Хотя, она моей родной бабушкой не являлась. Она ею стала. Стала явочным порядком. Для меня — навсегда. А теперь взялся за эту тему просто потому, что могу не успеть. Все мы смертны. А про Бабушку (в дальнейшем буду писать именно с большой буквы) написать надо. Обязан. Должен. Вошла она в мою жизнь так. Родители искали дачу. А заодно и няню для меня. И нашли.
Собственно говоря, первые воспоминания именно о ней. Вернее, так. Мама и Бабушка. Бабушка Елизавета Евдокимовна Ермакова родилась в 1904 году. В том памятном для россиян (никто тогда граждан России так еще не называл. Если быть точным до конца, то и граждан в России тогда еще не было) году, когда они узнали о существовании Японии. Тогда еще название корабля «Варяг» навсегда вошло в память народную. И ,кстати, в международную. Но ближе к теме. Годы революции в жизни Бабушки, остались для меня загадкой. Неохотно рассказывала и о днях военных. Очень мало. Да я, если честно, и не помню, что она расказывала. Помню только, что истории с колосками, впервые я услыхал от Бабушки. Теми самыми, зачастую смертельными колосками. За которые давали «десятку», а сдачи не спрашивали. От Бабушки, которая всю свою жизнь прожила в подмосковной деревне Старбеево. Где прошли мои первые годы жизни. Старый «поповский» дом. Сумрачный, гигантский. В три этажа. Жило там … дай Бог вспомнить. Нет. Не могу. Ну, много семей. Такой бурый от времени деревянный муравейник. Скорее, термитник, но я тогда такого слова точно не знал. Соседи с раннего утра суетились по своим соседским делам. Кто коров доит, кто коз, кто огород копает, кто за водой пошел. А потом на работу. Подмосковная деревня мало того, что смотрела за хозяйством, так еще и работала. Никуда не денешься. Советская власть. Тунеядцев она не терпела.

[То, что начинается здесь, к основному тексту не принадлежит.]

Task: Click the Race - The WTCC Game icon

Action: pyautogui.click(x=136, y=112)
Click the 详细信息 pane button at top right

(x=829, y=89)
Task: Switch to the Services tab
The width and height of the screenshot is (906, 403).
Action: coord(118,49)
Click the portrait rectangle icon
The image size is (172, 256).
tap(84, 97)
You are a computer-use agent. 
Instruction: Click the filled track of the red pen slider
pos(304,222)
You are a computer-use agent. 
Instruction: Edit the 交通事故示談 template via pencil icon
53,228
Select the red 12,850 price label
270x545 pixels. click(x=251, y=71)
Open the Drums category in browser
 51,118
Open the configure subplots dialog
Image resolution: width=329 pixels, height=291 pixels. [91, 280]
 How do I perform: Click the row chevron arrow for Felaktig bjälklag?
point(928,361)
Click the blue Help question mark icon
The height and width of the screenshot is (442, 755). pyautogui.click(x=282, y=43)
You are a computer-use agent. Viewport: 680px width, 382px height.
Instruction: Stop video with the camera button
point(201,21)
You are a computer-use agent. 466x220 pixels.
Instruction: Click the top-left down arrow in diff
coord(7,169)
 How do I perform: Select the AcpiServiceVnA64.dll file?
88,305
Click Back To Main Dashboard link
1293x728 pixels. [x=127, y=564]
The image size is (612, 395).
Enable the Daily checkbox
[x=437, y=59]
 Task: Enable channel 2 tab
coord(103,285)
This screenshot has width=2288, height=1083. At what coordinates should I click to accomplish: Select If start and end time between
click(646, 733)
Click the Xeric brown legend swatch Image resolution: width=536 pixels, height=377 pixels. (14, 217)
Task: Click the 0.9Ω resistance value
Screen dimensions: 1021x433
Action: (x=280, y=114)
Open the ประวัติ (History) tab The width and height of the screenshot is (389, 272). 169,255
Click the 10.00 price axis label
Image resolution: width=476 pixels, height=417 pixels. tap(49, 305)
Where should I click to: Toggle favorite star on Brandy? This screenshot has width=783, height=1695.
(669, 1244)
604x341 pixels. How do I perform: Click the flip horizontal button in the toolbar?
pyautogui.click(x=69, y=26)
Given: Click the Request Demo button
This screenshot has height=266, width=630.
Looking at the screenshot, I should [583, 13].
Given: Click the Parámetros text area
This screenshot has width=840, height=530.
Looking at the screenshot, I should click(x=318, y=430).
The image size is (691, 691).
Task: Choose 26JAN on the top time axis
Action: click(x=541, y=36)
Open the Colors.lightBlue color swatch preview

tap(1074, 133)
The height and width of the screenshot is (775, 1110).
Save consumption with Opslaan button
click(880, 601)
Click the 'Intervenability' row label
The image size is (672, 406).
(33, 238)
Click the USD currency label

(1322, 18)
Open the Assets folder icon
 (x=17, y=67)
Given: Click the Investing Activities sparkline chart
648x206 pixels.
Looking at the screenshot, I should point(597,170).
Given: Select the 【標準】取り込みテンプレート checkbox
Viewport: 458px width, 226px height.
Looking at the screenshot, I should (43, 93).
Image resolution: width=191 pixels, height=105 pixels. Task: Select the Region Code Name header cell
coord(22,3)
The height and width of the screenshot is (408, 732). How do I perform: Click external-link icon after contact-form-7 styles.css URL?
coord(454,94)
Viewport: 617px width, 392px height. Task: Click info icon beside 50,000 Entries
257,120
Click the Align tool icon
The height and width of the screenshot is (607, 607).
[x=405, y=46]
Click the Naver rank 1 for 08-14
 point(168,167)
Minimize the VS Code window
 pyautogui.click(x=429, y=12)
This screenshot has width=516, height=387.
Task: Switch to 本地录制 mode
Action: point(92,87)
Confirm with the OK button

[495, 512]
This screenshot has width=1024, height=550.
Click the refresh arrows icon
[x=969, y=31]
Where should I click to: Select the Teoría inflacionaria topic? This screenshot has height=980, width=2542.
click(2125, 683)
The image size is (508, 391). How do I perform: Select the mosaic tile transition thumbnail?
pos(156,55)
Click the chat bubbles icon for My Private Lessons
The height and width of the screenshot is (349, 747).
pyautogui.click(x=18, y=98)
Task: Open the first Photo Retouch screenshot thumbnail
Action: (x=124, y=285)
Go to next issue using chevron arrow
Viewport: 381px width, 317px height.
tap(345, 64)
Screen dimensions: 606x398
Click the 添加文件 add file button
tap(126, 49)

А Бабушка. Самая добрая, самая лучшая. Самая—самая. Она меня поднимала. Кормила, рассказывала что-то. Первые воспоминания. Сад того дома. Золотисто—зеленый. Золотистый от солнечного света, зеленый от кустов и яблонь. Сад пьяный от этого света, объемного стрекотанья кузнечиков, мельканья бабочек—капустниц и шоколадниц. Я на руках у Бабушки. Вот оно где счастье—то было! Искать даже не надо.
Вечером приходили с работы бабушкины домочадцы. Пашка — внук, тетя Настя — его мама. Дядя Саша — старший сын, жил в Химках. И тетя Настя и дядя Саша прошли нормально всю войну. Дядя Саша разведчиком (помню смутно его фронтовые фотокарточки. Безусый пацан—пацаном. Однако, войну прошел как надо), тетя Настя санитаркой. Тоже не в тылу. Трудовые, сильно пьющие люди. Добрые, как все пьющие работяги. Не те, которые тунеядцы, а обычные работящие. На которых испокон веку стояла наша страна. Безответные и честные. Самым страшным ругательсвом в устах Бабушки было конечно же слово «дармоед». Представить себе Бабушку в неработающем состоянии не мог никто. Работа с самого раннего детства и до самой смерти.
И вот странно. Собрался писать про Бабушку. А это для меня, поверьте, шаг. А писать—то нечего. Ничего не помню. Маленькие штрихи. Если уж быть честным, то я слабо даже внешность ее помню. Изредка попадается мне ее фотография, вот и вспомню. А что же осталось? А осталась доброта. Добрее Бебушки я человека не встречал. Не довелось. Уж ты прости меня дурака грешного Бабушка! Так и не выбрался на твою могилу под Химками. Теперь уж не найду, верно, никогда ее. Никогда не расскажу о себе (Здесь не расскажу. А там мы будем в разных ведомствах, наверное), никогда не услышу твоего ворчанья.
Зато хорошо помню день ее смерти. Было мне тогда около 12. Отец сказал. Теперь уже и отец покойный. Помню как приехали в Старбеево. Боялся увидеть Бабушку в гробу. Казалось все время, что Бабушка не может умереть никогда. Когда уезжали с похорон обратно в Москву, стоял я на задней площадке автобуса и думал. Думал вот что: «Вот ты и стал взрослым». Это честно. И это правда. И чтобы загладить свою вину перед Бабушкой, чью могилу я так и не навестил, пишу вот эти строки. Бабушка, прости своего ставшего родным внука!